De acordo com informações da coluna de Carolina Brígido, no UOL, o bispo Wagner Negrão foi acusado por dois fiéis, homens, que teriam testemunhado os crimes.
Um dos fiéis, em contato com a coluna, explicou ter ouvido os relatos de abusos de mulheres com quem convivia na Universal. Segundo ele, Wagner cometeu os crimes nas duas igrejas em prega, na Asa Sul de Brasília e em Taguatinga.
“[O bispo] assedia sexualmente as mulheres, filhas de pastores membros, inclusive, simulando reservadamente orar pelas fiéis, quando estão sozinhas, desenvolvendo suas atividades na igreja, o mesmo começa o processo de assédio, orando com a mão na cabeça, desce a mão para os ombros, dos ombros para os seios e barriga”, diz o texto da notícia-crime.

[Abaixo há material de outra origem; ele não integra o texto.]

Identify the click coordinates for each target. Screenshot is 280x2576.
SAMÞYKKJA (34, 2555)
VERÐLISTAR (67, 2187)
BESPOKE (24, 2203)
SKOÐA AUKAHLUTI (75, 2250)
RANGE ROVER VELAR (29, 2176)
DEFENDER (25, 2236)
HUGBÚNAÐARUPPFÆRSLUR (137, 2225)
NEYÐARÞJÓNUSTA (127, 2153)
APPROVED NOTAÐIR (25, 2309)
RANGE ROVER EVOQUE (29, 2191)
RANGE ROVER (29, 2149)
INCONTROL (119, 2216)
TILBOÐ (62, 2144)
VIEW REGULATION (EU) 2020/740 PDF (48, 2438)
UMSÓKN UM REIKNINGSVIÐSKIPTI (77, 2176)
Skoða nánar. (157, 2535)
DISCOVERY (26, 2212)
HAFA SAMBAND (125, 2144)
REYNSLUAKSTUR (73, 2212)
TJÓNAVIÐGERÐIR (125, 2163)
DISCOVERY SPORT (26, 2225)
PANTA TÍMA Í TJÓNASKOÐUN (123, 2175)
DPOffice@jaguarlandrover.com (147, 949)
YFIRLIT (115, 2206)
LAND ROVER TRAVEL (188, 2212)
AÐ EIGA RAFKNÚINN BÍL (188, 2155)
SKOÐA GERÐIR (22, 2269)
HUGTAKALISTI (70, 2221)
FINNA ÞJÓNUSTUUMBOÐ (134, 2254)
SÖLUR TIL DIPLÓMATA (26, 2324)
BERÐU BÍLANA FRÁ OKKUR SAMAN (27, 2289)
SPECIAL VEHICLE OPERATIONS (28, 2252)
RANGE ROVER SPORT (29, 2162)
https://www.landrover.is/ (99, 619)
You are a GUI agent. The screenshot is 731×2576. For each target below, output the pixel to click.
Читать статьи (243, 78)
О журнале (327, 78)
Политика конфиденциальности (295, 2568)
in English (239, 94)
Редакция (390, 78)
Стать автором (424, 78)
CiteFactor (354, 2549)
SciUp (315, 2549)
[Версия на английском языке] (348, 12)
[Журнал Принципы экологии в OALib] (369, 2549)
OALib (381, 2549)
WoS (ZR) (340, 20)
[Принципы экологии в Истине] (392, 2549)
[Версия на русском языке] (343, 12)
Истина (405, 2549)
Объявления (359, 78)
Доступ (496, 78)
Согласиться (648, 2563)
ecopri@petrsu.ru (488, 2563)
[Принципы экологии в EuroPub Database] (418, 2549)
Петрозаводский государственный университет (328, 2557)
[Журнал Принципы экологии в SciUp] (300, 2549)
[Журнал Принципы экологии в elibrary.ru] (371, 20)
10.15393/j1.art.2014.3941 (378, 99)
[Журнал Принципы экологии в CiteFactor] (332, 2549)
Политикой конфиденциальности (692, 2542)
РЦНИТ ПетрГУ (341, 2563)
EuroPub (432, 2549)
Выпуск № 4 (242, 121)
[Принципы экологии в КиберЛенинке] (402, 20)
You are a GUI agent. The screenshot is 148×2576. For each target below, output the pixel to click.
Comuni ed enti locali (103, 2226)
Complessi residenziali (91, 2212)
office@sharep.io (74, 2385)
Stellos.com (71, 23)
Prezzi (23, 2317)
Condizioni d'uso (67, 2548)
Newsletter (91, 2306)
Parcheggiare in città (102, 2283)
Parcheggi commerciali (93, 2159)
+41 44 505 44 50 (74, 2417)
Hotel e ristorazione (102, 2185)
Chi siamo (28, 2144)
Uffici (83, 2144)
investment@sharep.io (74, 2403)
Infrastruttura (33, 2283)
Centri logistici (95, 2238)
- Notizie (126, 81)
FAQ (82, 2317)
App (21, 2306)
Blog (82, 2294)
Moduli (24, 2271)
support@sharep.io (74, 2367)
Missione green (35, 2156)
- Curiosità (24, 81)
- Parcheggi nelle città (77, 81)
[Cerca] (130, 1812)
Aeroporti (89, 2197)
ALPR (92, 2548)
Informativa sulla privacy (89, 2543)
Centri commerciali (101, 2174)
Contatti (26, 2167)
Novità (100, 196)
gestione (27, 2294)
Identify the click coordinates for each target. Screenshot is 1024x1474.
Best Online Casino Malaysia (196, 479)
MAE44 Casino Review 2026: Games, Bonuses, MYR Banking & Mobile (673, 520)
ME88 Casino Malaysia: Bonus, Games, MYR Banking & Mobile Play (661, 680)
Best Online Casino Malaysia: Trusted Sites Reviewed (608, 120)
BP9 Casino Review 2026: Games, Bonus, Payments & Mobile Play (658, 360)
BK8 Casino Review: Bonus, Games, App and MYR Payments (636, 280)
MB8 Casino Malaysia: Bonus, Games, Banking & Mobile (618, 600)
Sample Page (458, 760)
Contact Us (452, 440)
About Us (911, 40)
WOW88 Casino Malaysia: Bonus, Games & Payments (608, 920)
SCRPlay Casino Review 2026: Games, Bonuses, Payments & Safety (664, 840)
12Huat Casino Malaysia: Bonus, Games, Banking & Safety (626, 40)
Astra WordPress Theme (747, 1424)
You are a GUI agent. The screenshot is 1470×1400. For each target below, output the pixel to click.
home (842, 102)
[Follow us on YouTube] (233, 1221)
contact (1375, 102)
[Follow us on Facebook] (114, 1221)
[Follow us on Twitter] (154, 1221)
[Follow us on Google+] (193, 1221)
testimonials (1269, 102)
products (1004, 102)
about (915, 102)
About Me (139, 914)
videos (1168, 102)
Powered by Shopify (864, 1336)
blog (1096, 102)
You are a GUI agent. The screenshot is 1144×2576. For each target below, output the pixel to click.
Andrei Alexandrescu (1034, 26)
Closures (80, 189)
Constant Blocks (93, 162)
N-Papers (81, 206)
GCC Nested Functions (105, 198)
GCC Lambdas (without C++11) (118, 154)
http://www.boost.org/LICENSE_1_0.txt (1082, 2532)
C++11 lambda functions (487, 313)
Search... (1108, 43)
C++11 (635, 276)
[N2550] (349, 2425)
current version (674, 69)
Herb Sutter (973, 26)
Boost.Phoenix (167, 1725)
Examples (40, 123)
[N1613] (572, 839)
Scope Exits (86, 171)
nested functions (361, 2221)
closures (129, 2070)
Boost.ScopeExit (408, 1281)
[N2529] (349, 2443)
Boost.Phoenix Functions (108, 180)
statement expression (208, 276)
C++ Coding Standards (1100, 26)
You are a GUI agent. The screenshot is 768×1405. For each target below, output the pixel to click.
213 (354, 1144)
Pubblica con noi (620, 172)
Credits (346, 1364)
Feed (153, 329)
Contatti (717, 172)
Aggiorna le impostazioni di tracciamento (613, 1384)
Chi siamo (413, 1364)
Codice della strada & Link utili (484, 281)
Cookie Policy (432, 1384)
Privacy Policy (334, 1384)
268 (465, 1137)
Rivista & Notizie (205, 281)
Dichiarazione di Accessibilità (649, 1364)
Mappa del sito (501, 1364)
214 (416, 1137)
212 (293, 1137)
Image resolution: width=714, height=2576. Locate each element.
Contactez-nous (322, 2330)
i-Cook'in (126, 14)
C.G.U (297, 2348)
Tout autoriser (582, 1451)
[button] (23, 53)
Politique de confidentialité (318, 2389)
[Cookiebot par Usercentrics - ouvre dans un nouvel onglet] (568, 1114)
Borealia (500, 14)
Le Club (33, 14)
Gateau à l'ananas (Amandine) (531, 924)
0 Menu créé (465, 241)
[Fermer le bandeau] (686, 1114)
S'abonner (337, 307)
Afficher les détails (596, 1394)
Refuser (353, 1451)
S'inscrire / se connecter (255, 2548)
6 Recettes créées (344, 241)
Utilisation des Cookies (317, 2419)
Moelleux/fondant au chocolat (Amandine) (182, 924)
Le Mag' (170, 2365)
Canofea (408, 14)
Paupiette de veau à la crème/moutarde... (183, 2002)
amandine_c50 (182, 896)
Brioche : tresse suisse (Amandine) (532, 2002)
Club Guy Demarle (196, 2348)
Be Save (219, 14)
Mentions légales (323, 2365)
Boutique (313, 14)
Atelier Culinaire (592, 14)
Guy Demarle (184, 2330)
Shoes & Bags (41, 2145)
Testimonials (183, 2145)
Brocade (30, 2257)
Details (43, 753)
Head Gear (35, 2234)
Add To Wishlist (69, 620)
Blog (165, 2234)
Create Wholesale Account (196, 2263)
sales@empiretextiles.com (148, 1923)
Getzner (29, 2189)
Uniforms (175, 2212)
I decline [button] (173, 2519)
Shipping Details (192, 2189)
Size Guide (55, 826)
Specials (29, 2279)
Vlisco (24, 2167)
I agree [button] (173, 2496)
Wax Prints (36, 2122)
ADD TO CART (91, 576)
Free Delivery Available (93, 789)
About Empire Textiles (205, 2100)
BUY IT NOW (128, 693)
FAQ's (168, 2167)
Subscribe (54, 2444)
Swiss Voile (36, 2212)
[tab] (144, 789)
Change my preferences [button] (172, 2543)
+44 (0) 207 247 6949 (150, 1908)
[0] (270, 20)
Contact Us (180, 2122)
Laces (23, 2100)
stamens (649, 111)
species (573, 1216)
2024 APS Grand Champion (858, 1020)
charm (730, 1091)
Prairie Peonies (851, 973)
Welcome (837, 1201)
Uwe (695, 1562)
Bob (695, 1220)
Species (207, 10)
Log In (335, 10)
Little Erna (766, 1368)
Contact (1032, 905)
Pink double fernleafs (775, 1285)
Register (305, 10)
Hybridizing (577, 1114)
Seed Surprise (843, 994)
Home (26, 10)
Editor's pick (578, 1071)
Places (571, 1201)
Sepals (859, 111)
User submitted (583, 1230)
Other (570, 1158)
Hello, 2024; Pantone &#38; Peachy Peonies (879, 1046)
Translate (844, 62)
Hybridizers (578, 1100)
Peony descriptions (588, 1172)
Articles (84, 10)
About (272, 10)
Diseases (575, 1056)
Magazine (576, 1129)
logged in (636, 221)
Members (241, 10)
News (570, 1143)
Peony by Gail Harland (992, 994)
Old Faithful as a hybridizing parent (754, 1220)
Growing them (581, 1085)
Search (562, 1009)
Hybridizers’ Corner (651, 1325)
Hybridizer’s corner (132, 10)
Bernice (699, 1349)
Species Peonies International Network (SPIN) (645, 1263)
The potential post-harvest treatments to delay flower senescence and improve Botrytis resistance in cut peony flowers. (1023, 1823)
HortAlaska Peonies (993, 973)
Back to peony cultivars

Duas fiéis confirmaram que foram assediadas pelo bispo, e seus relatos são muito próximos da narrativa registrada pela acusação. Elas explicaram que o religioso pedia que as vítimas fossem, sozinhas, à sua sala, quando, então, cometia o abuso.
“Eu encontrei o abuso, eu encontrei um monstro: o bispo Wagner Negrão. Ele, para vir orar na gente, para dar a benção, colocava a gente numa sala, começava a orar na cabeça da gente, começava a descer a mão, passar no meu peito, falava palavrões, falava que era unção”, contou uma delas ao UOL.
“Ele me apertou contra o corpo dele, me acariciou no meu seio, nas minhas costas, desceu um pouco na minha calça, na minha bunda. Na hora de sair, ele me pediu um abraço e encostou as partes dele em mim. Foi quando eu percebi que aquilo estava errado”, relatou a outra vítima também à coluna.
Universal se manifesta
Após pedido do UOL para contato com Wagner Negrão, a Universal enviou uma nota à reportagem afirmando que “bispos e pastores, por orientação da Igreja, obrigatoriamente, são acompanhados por suas esposas, ou por outros oficiais, para realizarem os atendimentos”.
“Sem conhecer os nomes das acusadoras e as datas exatas dos supostos episódios, o oficial da Universal sequer tem como se defender para comprovar sua inocência. Se, de início, não é possível colocar em dúvida os depoimentos que o UOL colheu das supostas vítimas, da mesma forma não é razoável que uma acusação tão grave seja publicada sem que o acusado saiba quem o incriminou”, considera.